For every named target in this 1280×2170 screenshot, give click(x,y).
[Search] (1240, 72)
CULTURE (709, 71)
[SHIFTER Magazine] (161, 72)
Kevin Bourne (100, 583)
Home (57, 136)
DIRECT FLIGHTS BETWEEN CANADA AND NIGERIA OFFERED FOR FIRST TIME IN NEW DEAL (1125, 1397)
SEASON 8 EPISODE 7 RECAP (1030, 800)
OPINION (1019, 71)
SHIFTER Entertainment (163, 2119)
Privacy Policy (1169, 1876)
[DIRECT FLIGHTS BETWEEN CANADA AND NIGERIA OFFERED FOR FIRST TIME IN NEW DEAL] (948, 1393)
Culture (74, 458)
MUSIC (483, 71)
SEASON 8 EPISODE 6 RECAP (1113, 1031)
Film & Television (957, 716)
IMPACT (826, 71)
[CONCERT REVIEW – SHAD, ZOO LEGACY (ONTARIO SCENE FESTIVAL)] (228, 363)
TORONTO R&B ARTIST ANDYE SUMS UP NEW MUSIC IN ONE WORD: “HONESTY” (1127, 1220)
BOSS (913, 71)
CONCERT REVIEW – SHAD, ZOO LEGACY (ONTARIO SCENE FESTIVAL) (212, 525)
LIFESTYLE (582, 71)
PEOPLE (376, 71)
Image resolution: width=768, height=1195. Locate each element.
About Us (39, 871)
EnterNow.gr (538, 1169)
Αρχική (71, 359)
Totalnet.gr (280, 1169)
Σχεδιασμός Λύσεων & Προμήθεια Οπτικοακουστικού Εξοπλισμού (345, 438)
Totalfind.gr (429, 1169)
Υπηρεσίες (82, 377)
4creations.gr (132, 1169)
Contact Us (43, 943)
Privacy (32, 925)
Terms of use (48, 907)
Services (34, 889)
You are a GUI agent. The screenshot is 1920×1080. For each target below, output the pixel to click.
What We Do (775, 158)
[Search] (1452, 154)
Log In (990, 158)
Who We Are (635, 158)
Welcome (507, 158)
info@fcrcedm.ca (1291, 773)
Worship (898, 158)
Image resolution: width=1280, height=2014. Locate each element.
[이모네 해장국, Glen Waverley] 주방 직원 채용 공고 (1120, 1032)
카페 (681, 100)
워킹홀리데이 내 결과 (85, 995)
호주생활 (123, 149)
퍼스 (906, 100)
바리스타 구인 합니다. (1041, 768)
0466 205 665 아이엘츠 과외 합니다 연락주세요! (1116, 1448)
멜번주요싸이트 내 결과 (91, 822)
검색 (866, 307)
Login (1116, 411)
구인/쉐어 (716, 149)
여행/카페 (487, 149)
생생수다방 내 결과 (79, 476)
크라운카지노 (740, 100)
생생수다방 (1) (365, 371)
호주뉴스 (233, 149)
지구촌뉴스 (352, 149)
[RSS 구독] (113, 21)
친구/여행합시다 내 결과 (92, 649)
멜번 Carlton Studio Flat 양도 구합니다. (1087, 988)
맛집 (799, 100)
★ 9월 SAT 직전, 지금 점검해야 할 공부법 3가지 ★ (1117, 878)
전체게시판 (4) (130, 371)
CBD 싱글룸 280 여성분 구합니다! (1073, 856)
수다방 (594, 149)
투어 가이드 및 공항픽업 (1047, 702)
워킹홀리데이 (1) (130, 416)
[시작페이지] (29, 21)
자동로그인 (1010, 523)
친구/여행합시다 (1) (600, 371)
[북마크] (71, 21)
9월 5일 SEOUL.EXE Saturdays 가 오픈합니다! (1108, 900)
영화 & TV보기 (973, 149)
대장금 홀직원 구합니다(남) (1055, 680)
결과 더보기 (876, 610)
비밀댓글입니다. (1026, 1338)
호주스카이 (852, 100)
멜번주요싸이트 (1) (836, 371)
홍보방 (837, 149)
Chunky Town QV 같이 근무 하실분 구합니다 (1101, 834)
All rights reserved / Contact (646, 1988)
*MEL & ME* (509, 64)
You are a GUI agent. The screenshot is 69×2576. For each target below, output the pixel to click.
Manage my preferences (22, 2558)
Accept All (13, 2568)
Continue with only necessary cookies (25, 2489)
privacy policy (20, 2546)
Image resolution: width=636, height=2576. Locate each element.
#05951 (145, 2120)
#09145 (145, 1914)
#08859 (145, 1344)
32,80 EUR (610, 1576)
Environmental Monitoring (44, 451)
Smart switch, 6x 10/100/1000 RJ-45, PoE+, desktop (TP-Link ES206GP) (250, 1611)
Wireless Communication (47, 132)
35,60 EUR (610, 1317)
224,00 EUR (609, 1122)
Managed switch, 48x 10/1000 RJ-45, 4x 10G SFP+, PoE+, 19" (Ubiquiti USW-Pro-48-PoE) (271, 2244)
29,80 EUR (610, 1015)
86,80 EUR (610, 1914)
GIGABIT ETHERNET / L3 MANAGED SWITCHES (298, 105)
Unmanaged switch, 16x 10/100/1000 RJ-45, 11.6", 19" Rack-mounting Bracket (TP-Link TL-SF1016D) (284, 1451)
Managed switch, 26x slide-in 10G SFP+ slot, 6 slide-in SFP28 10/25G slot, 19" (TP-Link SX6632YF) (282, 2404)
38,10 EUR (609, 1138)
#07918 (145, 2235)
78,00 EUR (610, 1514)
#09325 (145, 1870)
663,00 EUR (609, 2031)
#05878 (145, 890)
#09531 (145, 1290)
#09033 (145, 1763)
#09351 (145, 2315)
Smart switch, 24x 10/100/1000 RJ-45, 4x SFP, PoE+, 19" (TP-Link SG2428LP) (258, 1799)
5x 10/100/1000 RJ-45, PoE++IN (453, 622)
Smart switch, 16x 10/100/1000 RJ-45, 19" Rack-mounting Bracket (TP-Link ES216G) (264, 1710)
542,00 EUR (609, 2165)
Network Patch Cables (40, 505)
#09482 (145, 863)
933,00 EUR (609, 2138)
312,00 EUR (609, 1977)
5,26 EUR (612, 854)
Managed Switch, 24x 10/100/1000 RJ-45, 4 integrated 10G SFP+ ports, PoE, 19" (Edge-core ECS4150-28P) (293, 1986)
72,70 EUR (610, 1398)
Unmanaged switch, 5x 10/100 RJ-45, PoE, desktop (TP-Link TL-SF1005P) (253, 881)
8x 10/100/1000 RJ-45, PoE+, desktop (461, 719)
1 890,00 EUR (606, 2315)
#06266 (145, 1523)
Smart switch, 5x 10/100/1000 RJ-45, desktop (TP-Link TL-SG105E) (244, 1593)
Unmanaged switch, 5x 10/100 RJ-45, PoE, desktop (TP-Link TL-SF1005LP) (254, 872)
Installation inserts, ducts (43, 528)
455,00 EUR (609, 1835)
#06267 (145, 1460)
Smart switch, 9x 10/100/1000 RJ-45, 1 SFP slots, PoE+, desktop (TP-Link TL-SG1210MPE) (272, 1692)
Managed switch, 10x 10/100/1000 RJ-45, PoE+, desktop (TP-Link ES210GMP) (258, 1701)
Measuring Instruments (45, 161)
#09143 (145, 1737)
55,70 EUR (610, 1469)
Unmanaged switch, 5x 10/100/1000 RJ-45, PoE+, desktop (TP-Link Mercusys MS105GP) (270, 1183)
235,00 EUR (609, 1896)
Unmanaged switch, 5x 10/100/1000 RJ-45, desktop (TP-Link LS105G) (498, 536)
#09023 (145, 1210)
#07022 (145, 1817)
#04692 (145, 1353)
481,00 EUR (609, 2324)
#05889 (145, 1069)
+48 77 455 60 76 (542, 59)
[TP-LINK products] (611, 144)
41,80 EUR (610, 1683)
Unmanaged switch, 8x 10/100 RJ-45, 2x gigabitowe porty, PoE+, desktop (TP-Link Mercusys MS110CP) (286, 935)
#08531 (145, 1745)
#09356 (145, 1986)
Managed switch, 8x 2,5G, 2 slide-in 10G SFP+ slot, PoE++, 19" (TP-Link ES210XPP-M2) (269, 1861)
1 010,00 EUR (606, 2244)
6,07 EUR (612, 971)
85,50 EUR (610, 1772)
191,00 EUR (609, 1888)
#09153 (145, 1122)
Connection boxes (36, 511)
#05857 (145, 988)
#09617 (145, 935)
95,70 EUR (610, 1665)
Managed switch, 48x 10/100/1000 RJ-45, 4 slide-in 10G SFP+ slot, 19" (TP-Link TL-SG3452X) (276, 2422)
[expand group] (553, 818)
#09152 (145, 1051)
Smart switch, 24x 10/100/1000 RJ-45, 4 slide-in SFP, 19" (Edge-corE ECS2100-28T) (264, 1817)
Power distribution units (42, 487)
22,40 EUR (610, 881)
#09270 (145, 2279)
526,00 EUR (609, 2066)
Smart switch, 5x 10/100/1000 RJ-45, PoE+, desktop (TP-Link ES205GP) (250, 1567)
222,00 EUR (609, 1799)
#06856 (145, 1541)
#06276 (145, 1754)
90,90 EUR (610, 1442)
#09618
════════
Your goal = For each line of the entries that contains the word "RECAP", make a copy.

Output of the task =
SEASON 8 EPISODE 7 RECAP (1030, 800)
SEASON 8 EPISODE 6 RECAP (1113, 1031)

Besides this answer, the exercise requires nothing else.